RFC: shadow page table reclaim

Max Laier <max@xxxxxxxxxx> · Fri, 28 Aug 2009 04:31:04 +0200

Hello,

it seems to me that the reclaim mechanism for shadow page table pages is sub-
optimal.  The arch.active_mmu_pages list that is used for reclaiming does not 
move up parent shadow page tables when a child is added so when we need a new 
shadow page we zap the oldest - which can well be a directory level page 
holding a just added table level page.

Attached is a proof-of-concept diff and two plots before and after.  The plots 
show referenced guest pages over time.  As you can see there is less saw-
toothing in the after plot and also fewer changes overall (because we don't 
zap mappings that are still in use as often).  This is with a limit of 64 for 
the shadow page table to increase the effect and vmx/ept.

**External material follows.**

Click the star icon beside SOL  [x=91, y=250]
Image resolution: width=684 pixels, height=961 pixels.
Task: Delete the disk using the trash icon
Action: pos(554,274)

I realize that the list_move and parent walk are quite expensive and that 
kvm_mmu_alloc_page is only half the story.  It should really be done every 
time a new guest page table is mapped - maybe via rmap_add.  This would 
obviously completely kill performance-wise, though.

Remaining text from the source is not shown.